(Available data):
/---

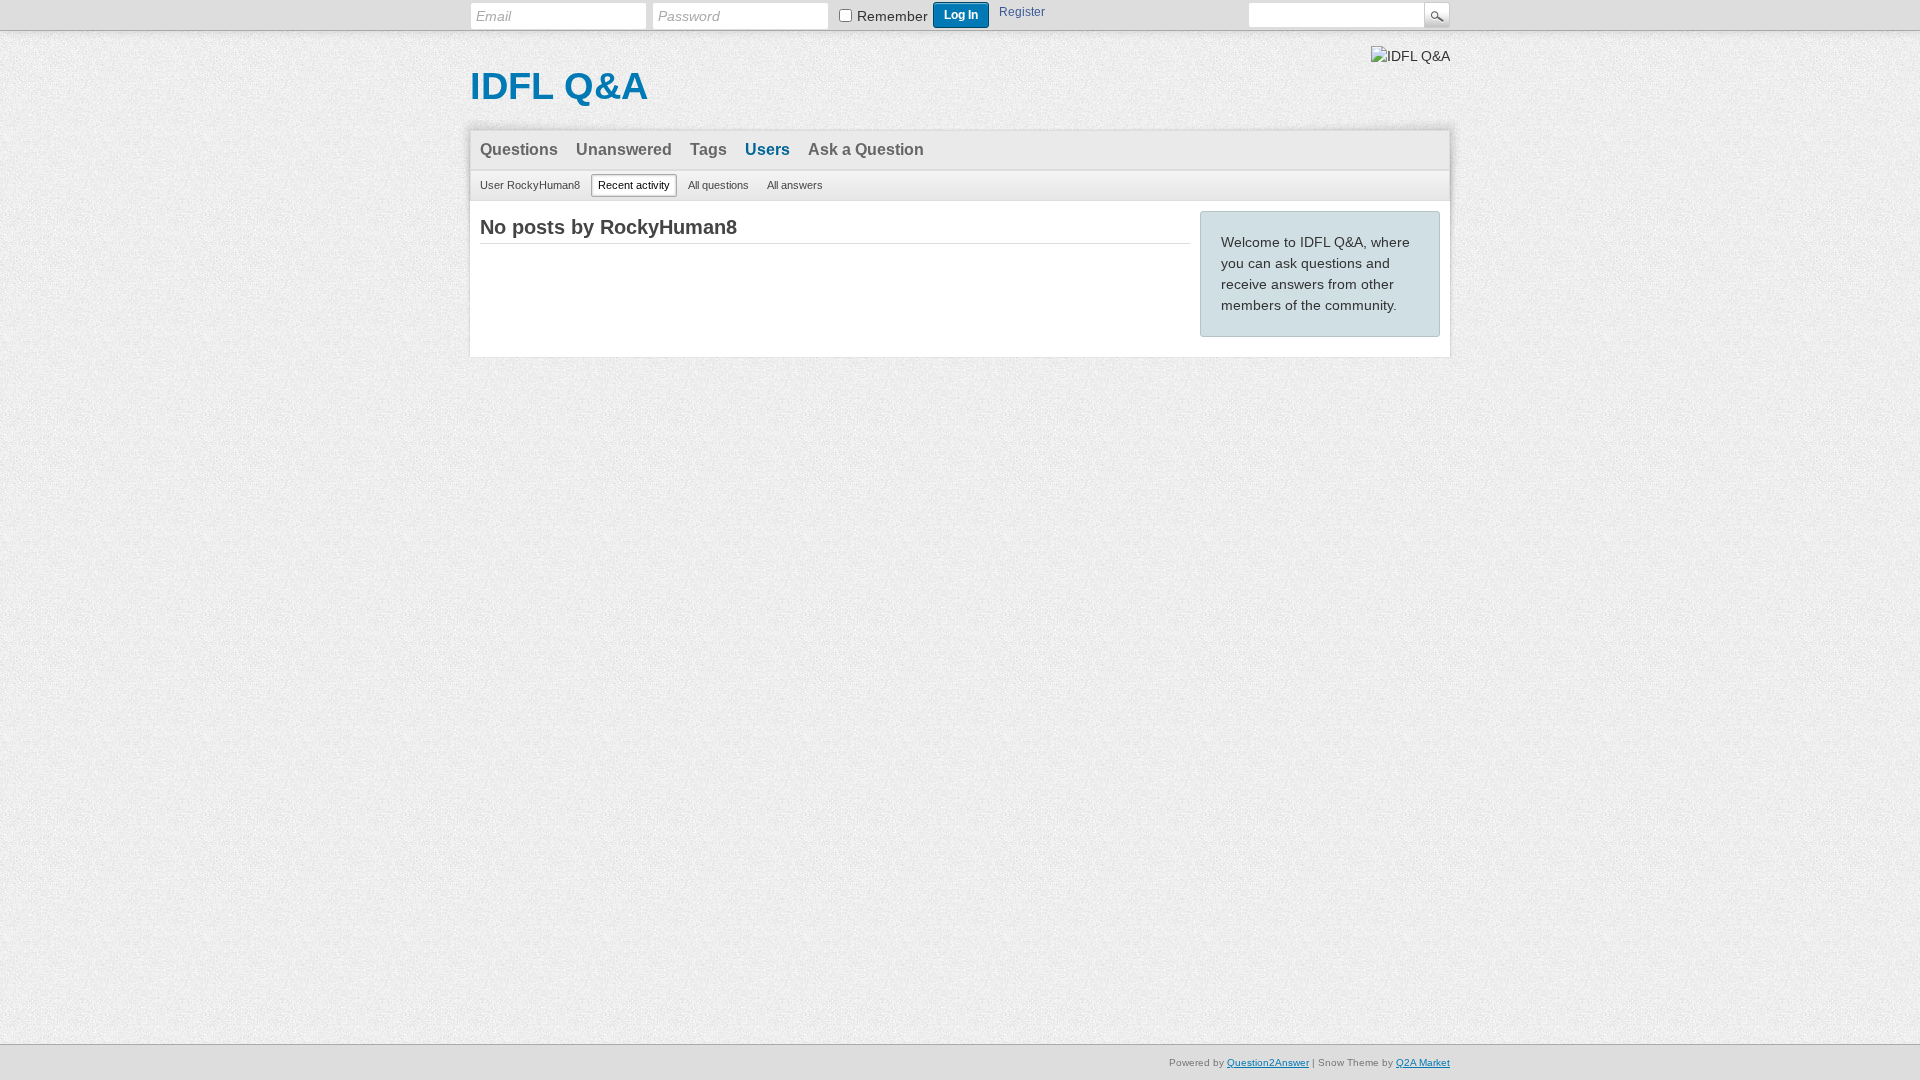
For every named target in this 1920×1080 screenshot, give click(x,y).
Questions (519, 149)
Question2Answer (1268, 1062)
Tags (708, 149)
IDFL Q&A (559, 86)
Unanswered (624, 149)
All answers (795, 185)
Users (767, 149)
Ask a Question (866, 149)
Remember (892, 16)
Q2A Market (1423, 1062)
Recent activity (634, 185)
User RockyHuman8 (530, 185)
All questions (718, 185)
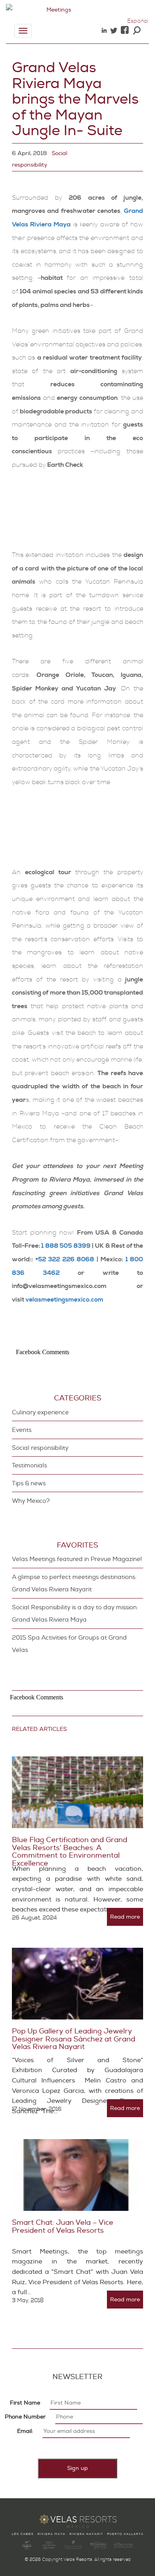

\---

(Requirement): All of the listing above must be output exactly, except for its pictures.

(Written response):
For every named target in this 1920×1080 screenshot, give click(x,y).
Questions (519, 149)
Question2Answer (1268, 1062)
Tags (708, 149)
IDFL Q&A (559, 86)
Unanswered (624, 149)
All answers (795, 185)
Users (767, 149)
Ask a Question (866, 149)
Remember (892, 16)
Q2A Market (1423, 1062)
Recent activity (634, 185)
User RockyHuman8 (530, 185)
All questions (718, 185)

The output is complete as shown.